Emergency services put out the fire in the Russian town of Tuapse after it “spread to an area of about 200 square meters,” local officials said. “The oil tanks were not affected. There was no spill of oil products. No injuries,” added Sergei Boyko, leading the local administration.

However, it suggested that Ukraine was preparing to target deep inside Russia as Tuapse lies on Russia’s southern coast, about 240 km (149 miles) southeast of the Crimean peninsula.

NATURAL GAS

Moscow has previously reported sporadic incidents at oil and natural gas infrastructure in regions near Ukraine since the war started a year ago. Russian officials have often blamed Kyiv for sending drones into Russian territory.

A military drone also attempted to strike a natural gas facility in the Moscow region, according to a senior Russian official. Photos of the wreckage suggested it was Ukrainian-made, indicating attempts to hit hundreds of miles behind Russian lines.

The alleged attack was one of several reports of successful or attempted unmanned aerial vehicle (UAV) strikes in at least four regions of Russia.
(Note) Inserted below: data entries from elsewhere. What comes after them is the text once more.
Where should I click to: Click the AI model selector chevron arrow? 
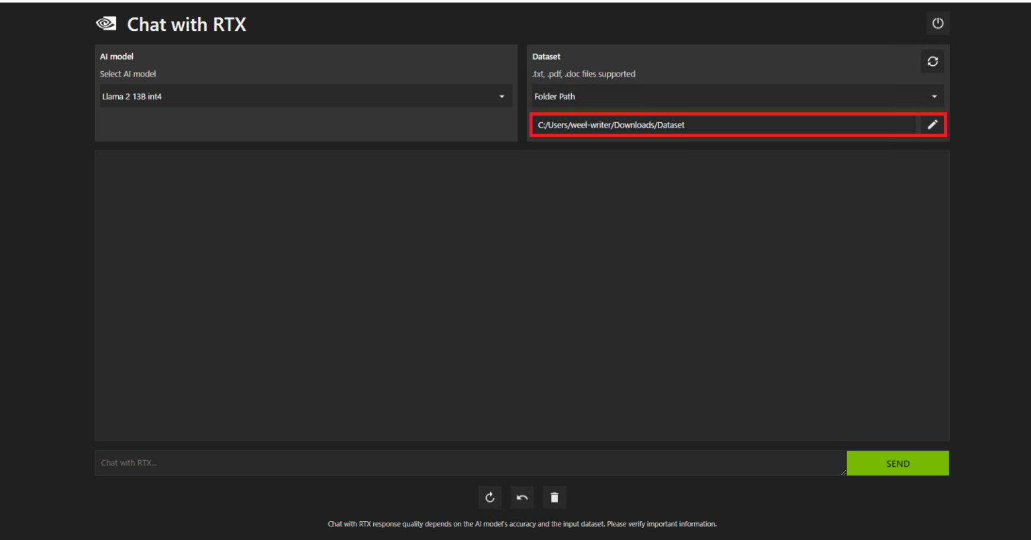(501, 96)
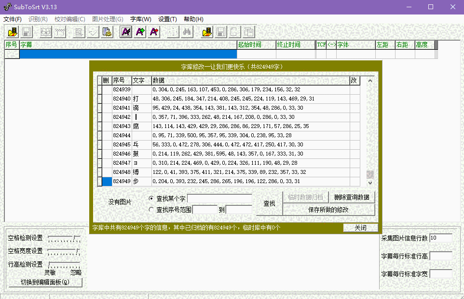
Task: Toggle the 改 checkbox for row 824949
Action: 355,181
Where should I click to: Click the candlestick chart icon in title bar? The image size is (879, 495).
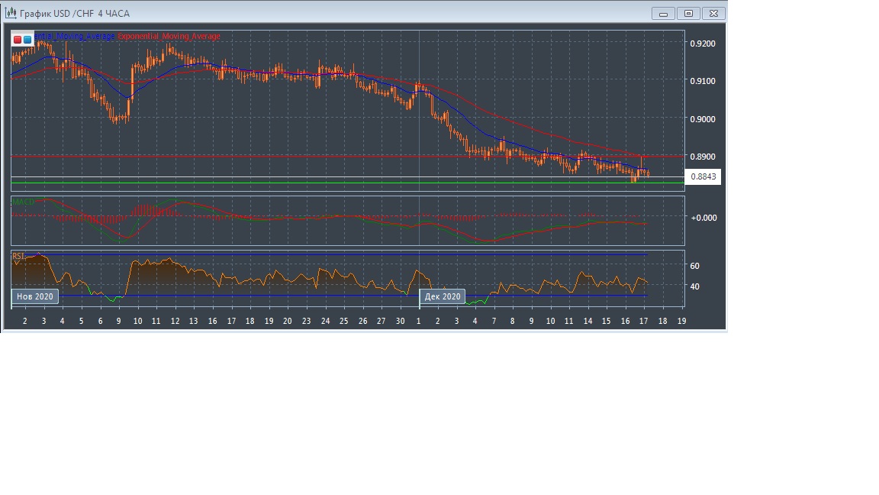(10, 13)
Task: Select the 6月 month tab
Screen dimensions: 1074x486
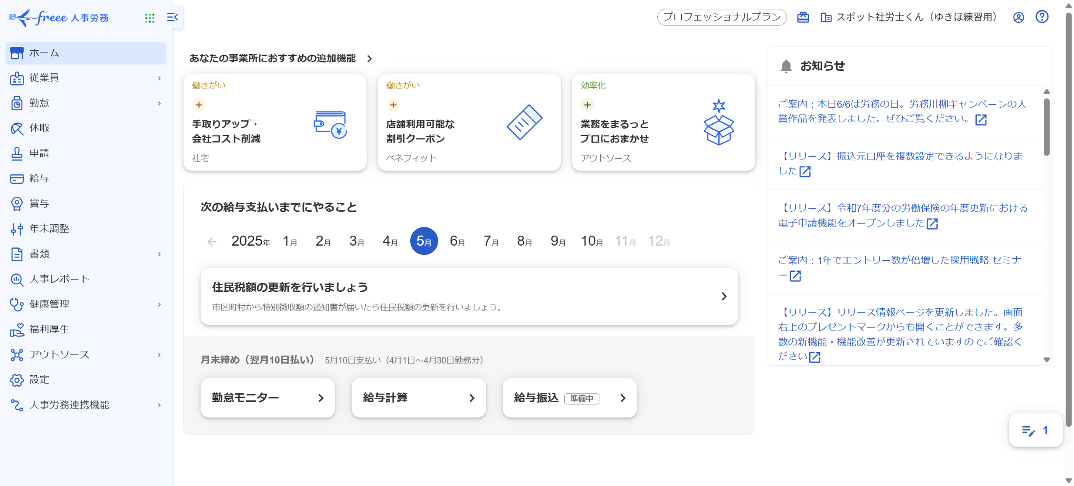Action: pyautogui.click(x=457, y=241)
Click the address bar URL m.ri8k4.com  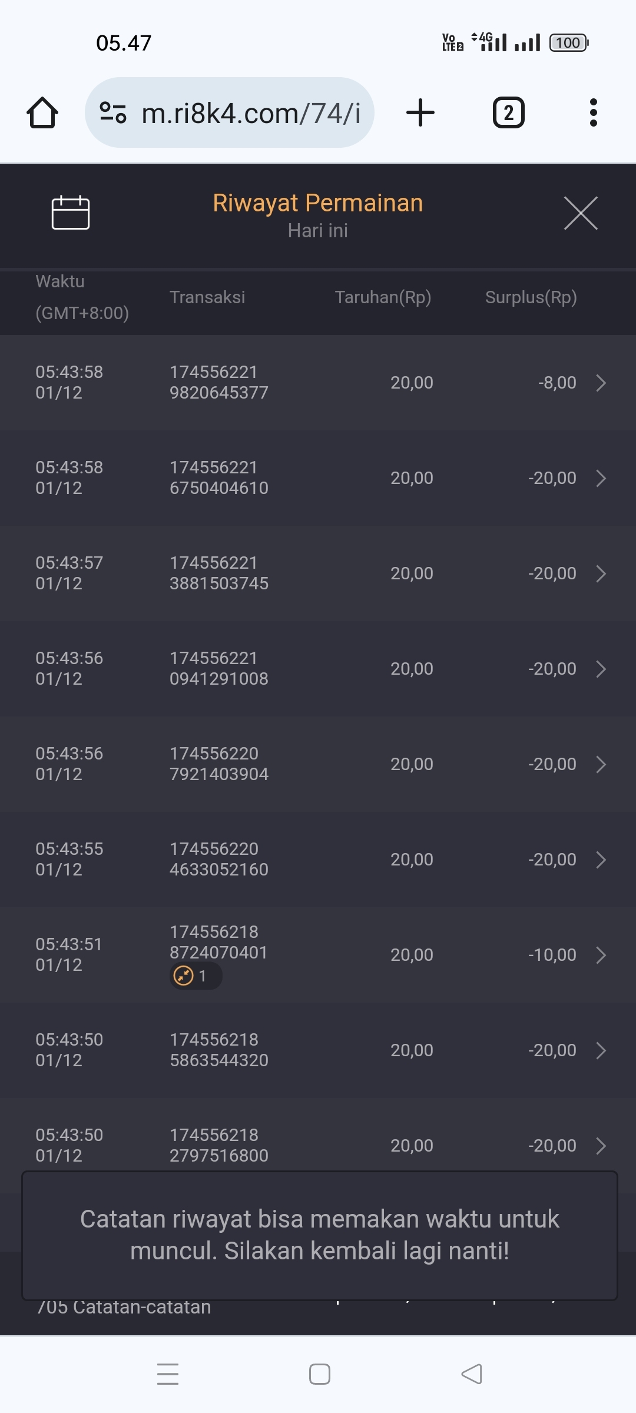tap(251, 113)
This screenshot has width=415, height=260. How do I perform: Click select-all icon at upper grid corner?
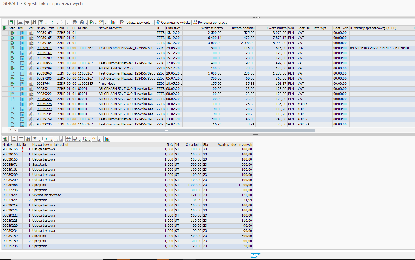(x=5, y=28)
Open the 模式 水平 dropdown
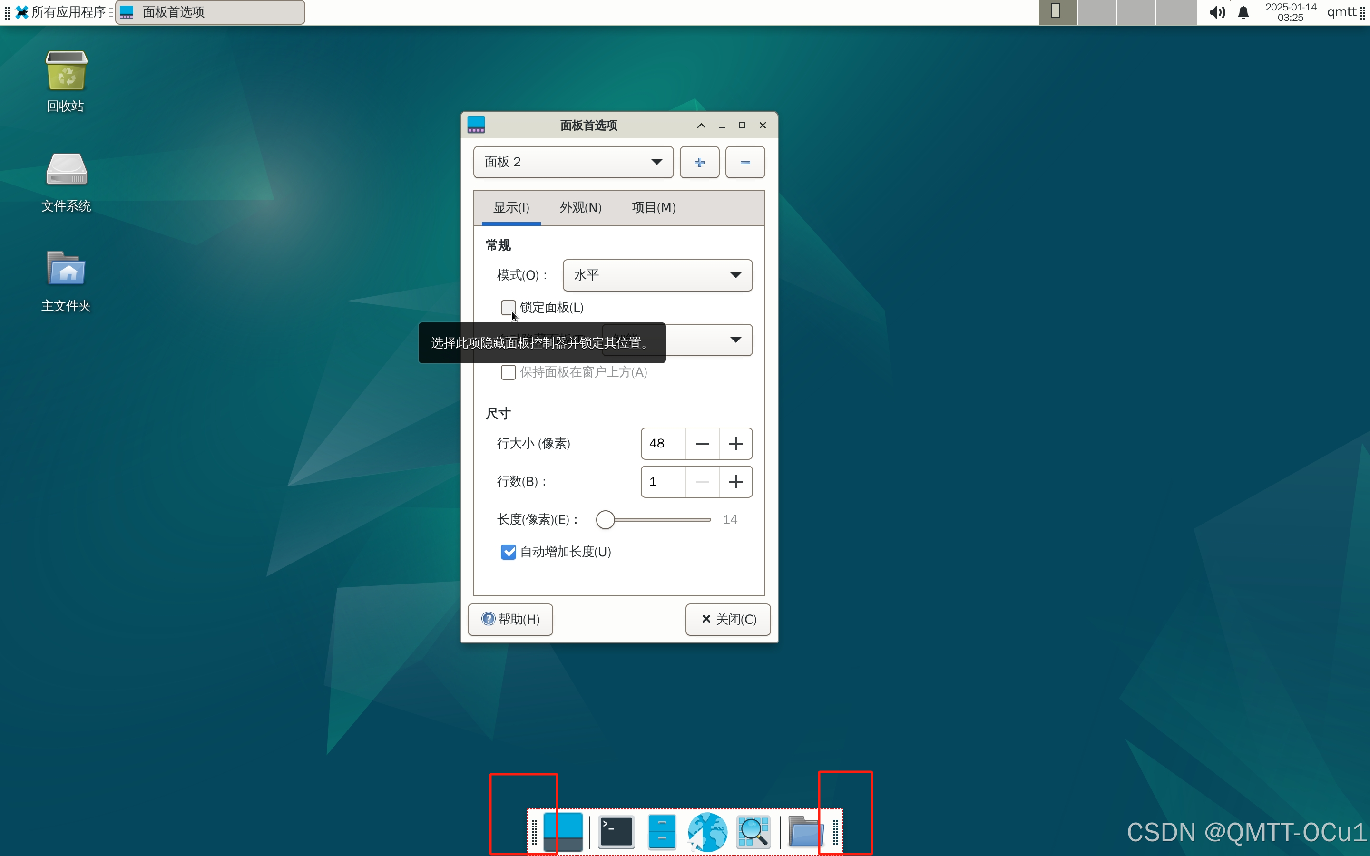 tap(657, 275)
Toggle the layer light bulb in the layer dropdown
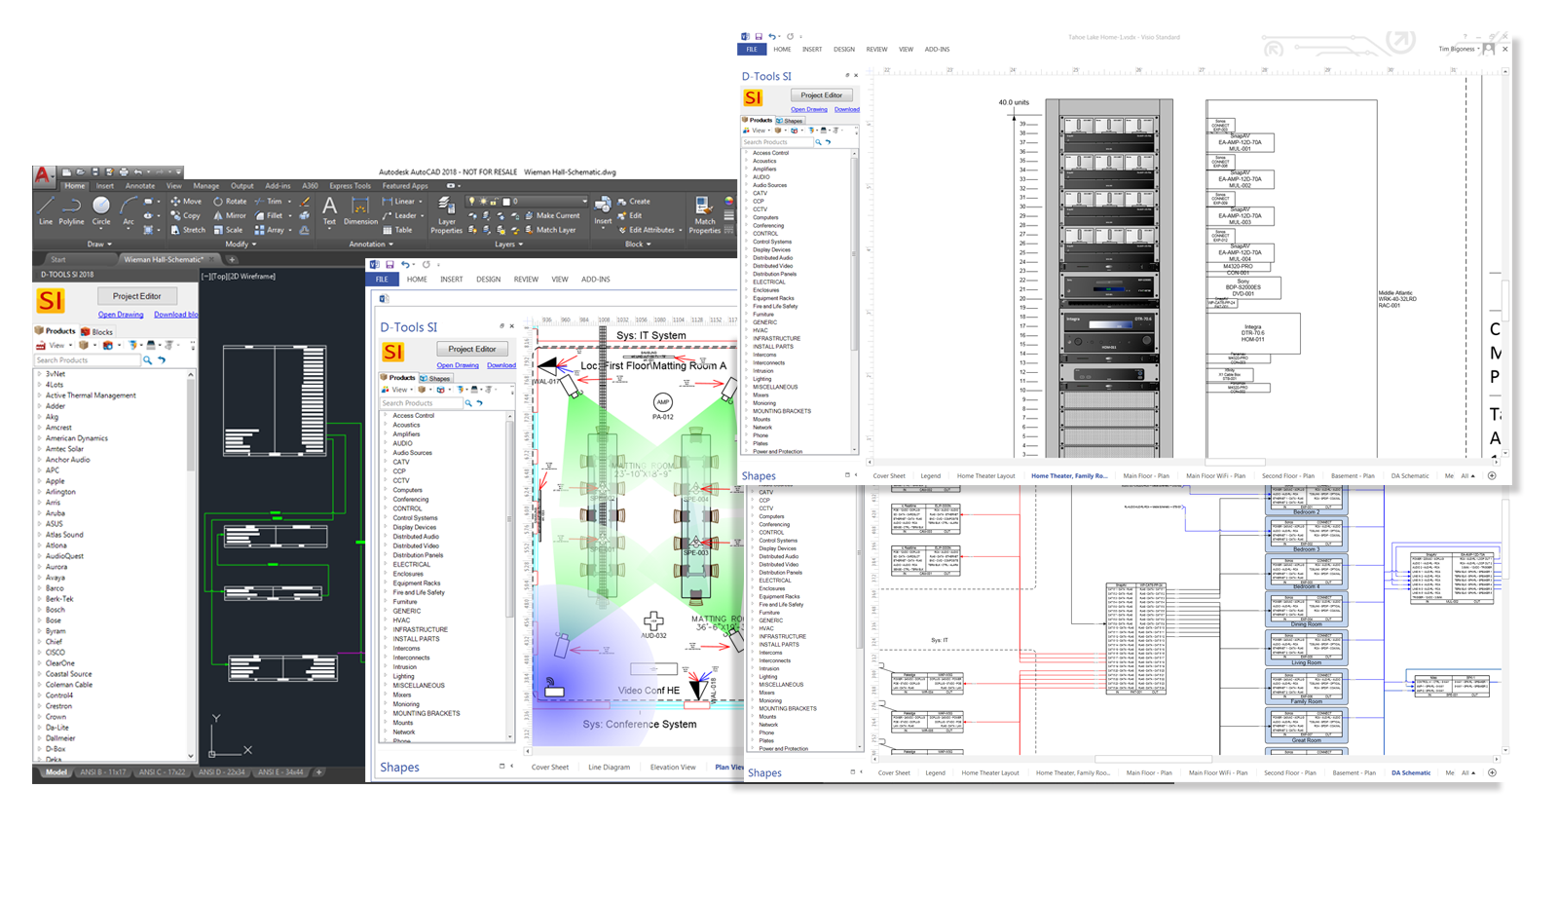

On Monday, the Moscow region governor, Andrei Vorobyov, confirmed a UAV crash-landed in the village of Gubastovo near the capital and was apparently aiming for a “civilian infrastructure site.”

With Ukraine striking Russia and trench-for-trench battles in eastern Ukraine, a senior U.S. military official said the United States did not expect Russia to make significant territorial gains in Ukraine soon.

Colin Kahl, the U.S. undersecretary of defense for policy, told a House of Representatives hearing: “I do not think that there’s anything I see that suggests the Russians can sweep across Ukraine and make significant territorial gains anytime in the next year or so.”